Fig. 1.

Summary of important cells, ligands, cytokines and their receptors involved in the growth, development and death of HCC cells.

NK cells, as important components of our immune system, play a major role in different stages of HCC development. Their function is mainly regulated through interaction with other immune cells such as macrophages, dendritic cells and B-lymphocytes, which is mediated by different types of cytokines, ligands and their receptors. Macrophages and dendritic cells stimulate the NK cells by secretion pro-inflammatory cytokines such as IL-12 and IL-18. On the other hand, NK cells are also stimulated by the dendritic cells via their CD30 ligand. Interactions between B cells and NK cells occur via CD40 and CD40L leading to B cell maturation, isotype switching, antibody secretion, and NK cell-mediated IFN-ɤ production. Along with the abovementioned cytokines and ligands, IL-2, type I IFNs and TLR ligand cause further stimulation and increase in cytotoxicity of NK cells. Upon activation, NK cells secrete pro-inflammatory cytokines and use Fas/FasL and Granzyme/perforin- mediated mechanism to induce apoptosis of hepatic stellate cells and lysis of HBV/HCV-infected cells.

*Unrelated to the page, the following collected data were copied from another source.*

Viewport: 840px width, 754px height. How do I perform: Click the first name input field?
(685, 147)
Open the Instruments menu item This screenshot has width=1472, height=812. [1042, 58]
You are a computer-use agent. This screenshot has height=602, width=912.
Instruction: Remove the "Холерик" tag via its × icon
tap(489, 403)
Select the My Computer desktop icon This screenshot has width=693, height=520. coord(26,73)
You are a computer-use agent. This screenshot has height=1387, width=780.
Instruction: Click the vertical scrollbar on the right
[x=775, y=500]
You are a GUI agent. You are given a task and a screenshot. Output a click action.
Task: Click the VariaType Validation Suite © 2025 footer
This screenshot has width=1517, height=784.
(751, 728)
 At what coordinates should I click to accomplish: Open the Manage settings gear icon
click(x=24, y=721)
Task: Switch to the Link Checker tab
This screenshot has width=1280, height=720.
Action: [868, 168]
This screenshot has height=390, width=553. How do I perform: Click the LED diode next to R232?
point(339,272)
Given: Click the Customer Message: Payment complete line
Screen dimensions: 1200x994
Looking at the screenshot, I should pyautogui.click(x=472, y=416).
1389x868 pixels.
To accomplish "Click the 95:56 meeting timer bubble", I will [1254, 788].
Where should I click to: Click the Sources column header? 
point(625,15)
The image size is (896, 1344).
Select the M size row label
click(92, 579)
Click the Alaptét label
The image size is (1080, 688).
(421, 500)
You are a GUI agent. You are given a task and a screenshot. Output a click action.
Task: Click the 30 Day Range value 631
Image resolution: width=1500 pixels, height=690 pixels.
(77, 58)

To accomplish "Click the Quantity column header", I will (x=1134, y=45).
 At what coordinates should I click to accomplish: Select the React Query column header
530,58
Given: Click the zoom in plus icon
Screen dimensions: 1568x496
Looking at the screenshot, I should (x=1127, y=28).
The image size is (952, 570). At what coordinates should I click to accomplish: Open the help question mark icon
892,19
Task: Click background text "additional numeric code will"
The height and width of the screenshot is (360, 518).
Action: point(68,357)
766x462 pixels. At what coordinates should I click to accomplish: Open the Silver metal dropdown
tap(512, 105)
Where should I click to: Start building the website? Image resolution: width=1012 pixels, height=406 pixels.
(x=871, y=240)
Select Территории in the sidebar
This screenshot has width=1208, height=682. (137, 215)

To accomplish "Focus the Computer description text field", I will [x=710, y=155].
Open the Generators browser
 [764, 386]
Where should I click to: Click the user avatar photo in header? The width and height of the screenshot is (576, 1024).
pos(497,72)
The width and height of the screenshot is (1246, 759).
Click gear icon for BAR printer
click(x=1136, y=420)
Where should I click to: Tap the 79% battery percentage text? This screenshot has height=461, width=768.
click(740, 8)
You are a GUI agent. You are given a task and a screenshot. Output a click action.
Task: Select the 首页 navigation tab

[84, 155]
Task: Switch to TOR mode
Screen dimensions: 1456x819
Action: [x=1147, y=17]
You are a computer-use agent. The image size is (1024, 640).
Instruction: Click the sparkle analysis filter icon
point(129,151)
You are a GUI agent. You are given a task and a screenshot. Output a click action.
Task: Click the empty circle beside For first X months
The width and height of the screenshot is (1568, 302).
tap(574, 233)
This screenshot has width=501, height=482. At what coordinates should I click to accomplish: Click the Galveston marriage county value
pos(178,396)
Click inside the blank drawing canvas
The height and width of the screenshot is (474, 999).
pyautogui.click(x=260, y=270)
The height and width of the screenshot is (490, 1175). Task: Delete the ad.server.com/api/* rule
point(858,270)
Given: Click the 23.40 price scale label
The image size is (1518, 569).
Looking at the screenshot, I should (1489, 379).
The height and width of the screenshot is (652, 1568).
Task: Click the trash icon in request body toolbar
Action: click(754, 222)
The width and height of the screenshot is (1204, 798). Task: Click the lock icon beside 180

NKG2A is an inhibitory receptor which suppresses NK cells through CD16 and CD56dim, thus leading to increased growth and development of HCC. NKG2D is another important receptor, which is activated upon binding to its ligand MICA/B on HCC cells, thus leading to increased cytotoxicity of NK cells and blockade of STAT3. All of these lead to the apoptosis of HCC cells and prevention of HCC progression and metastasis.